To top it off, how many evenings have I spent at dinner table without my glasses (thinking I look cuter without them) blind as a bat conversing with someone that looked cute only to find out he was far from it when I took a peek with my glasses whilst he was asleep next to me in my bed?
Being old was something that scared me and of which I tried to think as little as possible. I could not imagine being 30 when I turned 21, let alone turning 40. In subways and buses I would look at old men thinking that I would NEVER get that age. This is an interesting phenomenon as I often imagined myself being rich (unlikely to happen), yet never imagined being old (sure to happen). What does that say about how we think of ourselves in the future? I looked at older gay men in bars thinking that at their age I would probably be at home watching tv with Mr. Right with whom I would have bought a house, a car and raised a dog together. Wrong. I still frequent gay bars looking for Mr. Right and often end up with Mr. Available, still don’t own a house and what’s more I am getting kicked out of my miniscule apartment in Paris. Life can be so cruel!
Being old, being wise?
I don’t know about wise, but certainly old means you know more than you care or ever want to know. The day I finally FELT I perfectly understood the phrase Youth is wasted on the young I knew I did not belong to this group any more. Worse, I very nearly physically felt the saying Now I get up with a stiff back and a soft dick (instead of the other way around!). So, we know more with age, but this is the knowledge that I can do without really.
In most gay circles, being old means you’re finished, done, out.

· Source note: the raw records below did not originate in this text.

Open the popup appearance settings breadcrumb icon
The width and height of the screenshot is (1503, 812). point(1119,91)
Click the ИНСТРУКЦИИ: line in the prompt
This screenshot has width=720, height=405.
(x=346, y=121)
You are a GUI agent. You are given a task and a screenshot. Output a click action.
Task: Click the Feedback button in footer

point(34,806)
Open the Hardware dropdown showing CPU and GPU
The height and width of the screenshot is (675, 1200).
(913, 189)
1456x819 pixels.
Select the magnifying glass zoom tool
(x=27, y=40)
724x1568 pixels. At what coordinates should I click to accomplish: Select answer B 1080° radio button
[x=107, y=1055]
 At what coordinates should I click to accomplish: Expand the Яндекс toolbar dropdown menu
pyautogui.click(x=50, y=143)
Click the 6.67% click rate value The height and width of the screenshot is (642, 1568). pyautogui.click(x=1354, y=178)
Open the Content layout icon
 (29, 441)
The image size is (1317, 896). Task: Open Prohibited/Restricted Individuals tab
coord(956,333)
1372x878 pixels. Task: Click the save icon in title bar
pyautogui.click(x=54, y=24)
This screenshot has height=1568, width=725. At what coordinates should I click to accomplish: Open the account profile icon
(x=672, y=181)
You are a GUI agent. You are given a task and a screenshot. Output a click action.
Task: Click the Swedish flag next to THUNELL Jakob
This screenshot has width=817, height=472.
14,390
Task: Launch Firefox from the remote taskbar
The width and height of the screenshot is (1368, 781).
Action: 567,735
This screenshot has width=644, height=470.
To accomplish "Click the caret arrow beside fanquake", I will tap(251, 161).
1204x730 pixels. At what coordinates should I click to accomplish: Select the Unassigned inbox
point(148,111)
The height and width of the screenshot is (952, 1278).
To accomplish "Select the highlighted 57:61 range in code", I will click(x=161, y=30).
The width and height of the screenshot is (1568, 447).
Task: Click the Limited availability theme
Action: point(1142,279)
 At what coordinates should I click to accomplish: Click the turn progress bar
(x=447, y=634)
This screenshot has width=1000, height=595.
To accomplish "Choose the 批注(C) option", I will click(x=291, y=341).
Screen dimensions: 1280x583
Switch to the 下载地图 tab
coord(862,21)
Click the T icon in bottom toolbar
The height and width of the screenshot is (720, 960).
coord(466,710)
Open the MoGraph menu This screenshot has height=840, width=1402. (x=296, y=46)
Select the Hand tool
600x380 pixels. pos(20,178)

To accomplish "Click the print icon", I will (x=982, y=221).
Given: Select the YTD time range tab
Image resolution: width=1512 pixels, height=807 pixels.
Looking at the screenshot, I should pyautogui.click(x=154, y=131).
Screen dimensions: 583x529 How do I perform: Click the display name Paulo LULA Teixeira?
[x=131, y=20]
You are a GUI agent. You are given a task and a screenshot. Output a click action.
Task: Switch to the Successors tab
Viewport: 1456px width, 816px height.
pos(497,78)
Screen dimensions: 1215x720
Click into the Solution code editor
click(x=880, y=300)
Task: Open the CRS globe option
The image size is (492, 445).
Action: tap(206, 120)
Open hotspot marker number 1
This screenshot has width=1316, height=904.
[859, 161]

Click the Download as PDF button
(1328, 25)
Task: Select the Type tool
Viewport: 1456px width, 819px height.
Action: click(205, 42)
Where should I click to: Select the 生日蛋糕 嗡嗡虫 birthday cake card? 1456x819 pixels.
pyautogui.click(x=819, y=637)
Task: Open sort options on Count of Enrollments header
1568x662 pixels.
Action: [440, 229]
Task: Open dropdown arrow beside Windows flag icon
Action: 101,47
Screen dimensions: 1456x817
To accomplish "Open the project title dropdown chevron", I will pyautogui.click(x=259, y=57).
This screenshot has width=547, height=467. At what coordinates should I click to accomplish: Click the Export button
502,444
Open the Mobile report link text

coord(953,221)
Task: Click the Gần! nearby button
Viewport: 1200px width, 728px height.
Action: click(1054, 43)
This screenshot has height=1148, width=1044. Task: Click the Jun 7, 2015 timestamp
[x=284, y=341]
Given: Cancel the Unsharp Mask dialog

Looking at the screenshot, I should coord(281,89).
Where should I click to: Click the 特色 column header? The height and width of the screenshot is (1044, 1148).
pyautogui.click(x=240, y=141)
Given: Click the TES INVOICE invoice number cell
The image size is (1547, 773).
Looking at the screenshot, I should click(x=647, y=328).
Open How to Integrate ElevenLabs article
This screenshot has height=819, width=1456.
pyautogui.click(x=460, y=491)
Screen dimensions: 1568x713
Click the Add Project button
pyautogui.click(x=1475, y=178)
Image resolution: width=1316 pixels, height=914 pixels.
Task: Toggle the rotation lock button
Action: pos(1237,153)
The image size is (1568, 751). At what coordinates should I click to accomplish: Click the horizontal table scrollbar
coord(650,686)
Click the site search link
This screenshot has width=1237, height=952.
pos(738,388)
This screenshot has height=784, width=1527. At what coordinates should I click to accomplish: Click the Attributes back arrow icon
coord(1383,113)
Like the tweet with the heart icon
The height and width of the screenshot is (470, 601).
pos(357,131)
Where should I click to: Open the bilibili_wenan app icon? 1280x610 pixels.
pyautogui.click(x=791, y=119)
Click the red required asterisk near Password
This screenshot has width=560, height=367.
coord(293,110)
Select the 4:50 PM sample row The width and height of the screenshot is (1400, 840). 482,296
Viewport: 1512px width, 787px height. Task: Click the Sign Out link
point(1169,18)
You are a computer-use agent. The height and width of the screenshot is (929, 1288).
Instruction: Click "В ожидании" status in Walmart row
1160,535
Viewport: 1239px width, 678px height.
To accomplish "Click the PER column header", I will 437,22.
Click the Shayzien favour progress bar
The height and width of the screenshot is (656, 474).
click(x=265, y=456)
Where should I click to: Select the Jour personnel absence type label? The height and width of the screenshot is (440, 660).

That’s probably why many gay men act young despite their wrinkled skin and sagging behind. They still wear tight jeans (at least in Paris) with t shirt that is at least 2 sizes too small. They shaved their head. They wear the latest Converse on their feet (Hey, it’s like looking in the mirror, writing this).
However, being older does have its advantages. We don’t get all worked out thinking about what other people think of us. We know who we are. Having been there and done that, there’s always something in our past to which we can turn to deal with any situation. We get out of uncomfortable situations more easily and by being nice! A concrete example, after making love and needing my beauty sleep though the guy I was with seemed to still be keen on playing, I probably would not have known what to do when I was young. Now, I can say in my most Blanche (from the Golden Girls, for you who are not of age to know this wonderful series) voice if I could call a taxi for him…Hey, service with a smile! And I assure you that I did not learn that in Paris!